> Your task: Without including any images, please transcribe all the lines below exactly.

Stored data entries:

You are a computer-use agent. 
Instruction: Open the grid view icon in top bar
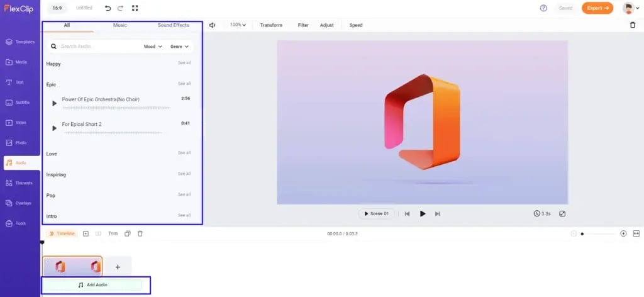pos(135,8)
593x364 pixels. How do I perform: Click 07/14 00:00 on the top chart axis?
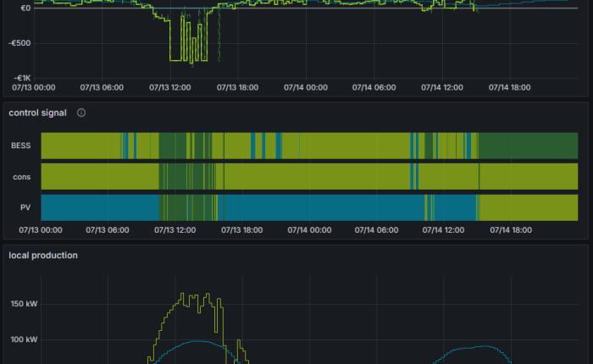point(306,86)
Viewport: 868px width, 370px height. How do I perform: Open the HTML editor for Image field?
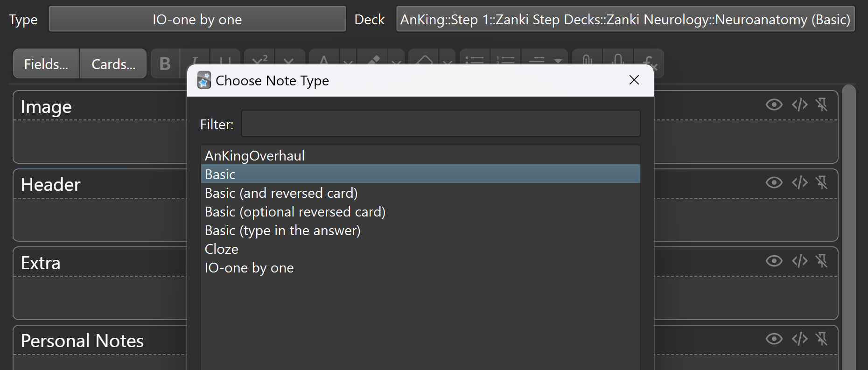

> Response for this exercise:
You are a computer-use agent. 
Instruction: Open the grid view icon in top bar
pos(135,8)
593x364 pixels. How do I perform: Click 07/14 00:00 on the top chart axis?
point(306,86)
Viewport: 868px width, 370px height. How do I perform: Open the HTML editor for Image field?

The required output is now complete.